I recently read a “cool facts” list that stated that English has the largest known vocabulary of languages, and that is twice as large as the second largest.
True?
I recently read a “cool facts” list that stated that English has the largest known vocabulary of languages, and that is twice as large as the second largest.
True?
Probably. We have oodles of archaisms, technical terms, foreign borrowings, coinages, and other little words that we don’t know about. Our total vocabulary is in the area of about a million words. English is indeed, a monstrous language.
I don’t know about twice as large, though…
Here’s an interesting link in which a linguist states that the question of which language has the most words is pointless, because spelling conventions vary, there are differences in inflected forms, and that sort of thing. It’s interesting, although I wish the guy would have elaborated a little further. I think the idea is that it’s hard to decide exactly what you count, when you’re counting up words. Do “walk”, “walks”, and “walked” all count as one word? If not, then languages with more inflected verb forms are going to have way more words. What about languages like German, where you can essentially string together compound words on the fly? Do you count every word in the dictionary, or every possible word that you can construct in the language, or what? So the question of which language has the largest vocabulary is essentially unanswerable.
According to Mario Pei in The Story of English, English is indeed “the world’s largest vocabulary” and this linguist thinks he’s right.

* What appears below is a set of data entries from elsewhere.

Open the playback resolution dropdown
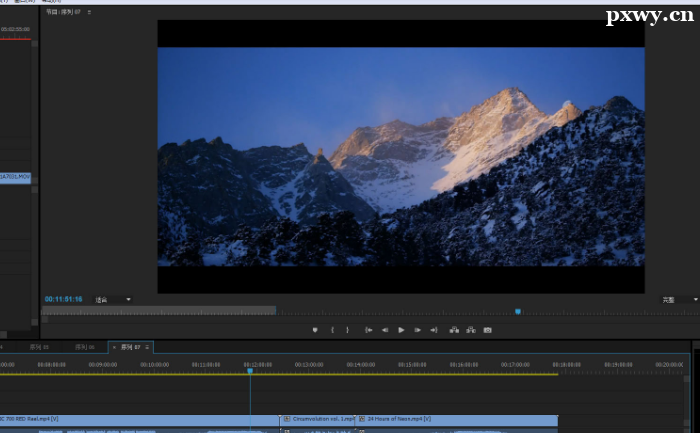The height and width of the screenshot is (433, 700). 674,299
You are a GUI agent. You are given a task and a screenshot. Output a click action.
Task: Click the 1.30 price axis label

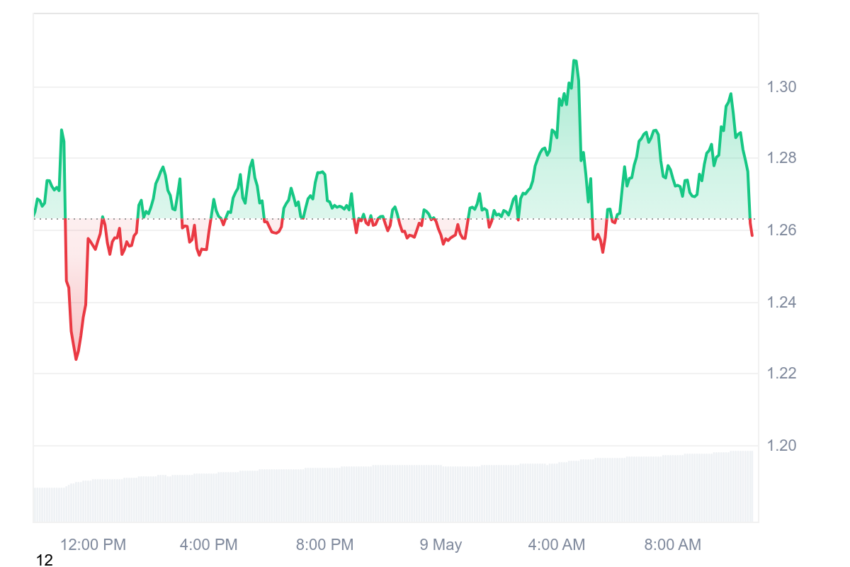tap(781, 87)
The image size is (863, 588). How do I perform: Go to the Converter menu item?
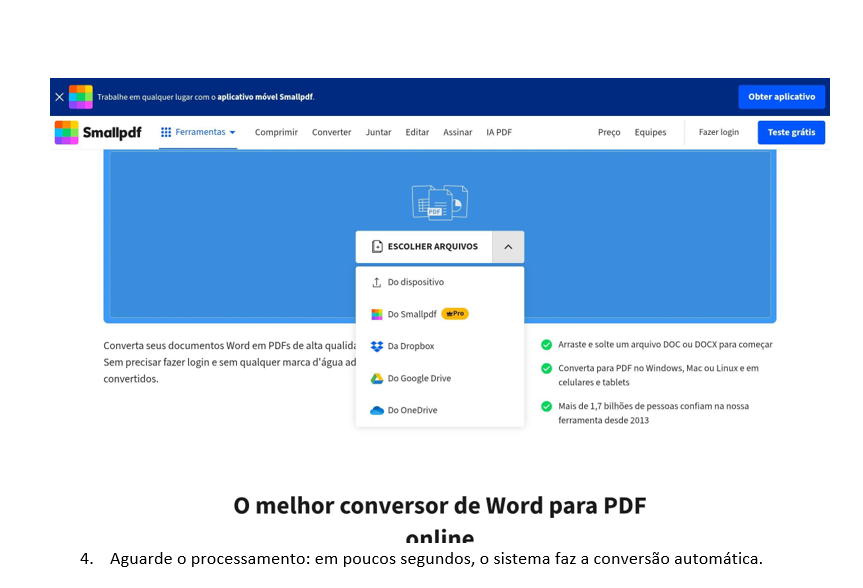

I maintain that it’s possible to give this definite answer to the question because, whatever range of permutations you allow for word building, English has a bigger base of lexemes to build upon. It’s no wonder why. English has always been voracious, one might say insatiable, at taking in new vocabulary from any language anywhere in the world.
I think Guinness credits English as the largest with 300,000 nontechnical terms and another 500,000 technical terms.
Interesting… thanks guys!
That makes a lot of sense, Jomo. (I’m putting that book on my “things to read” list, by the way.)
Don’t bother with Mario Pei’s The Story of English. It was published in 1953 and is way out of date. Even back when it was published, it wasn’t very accurate. Get some more recent, more accurate book about the history of English.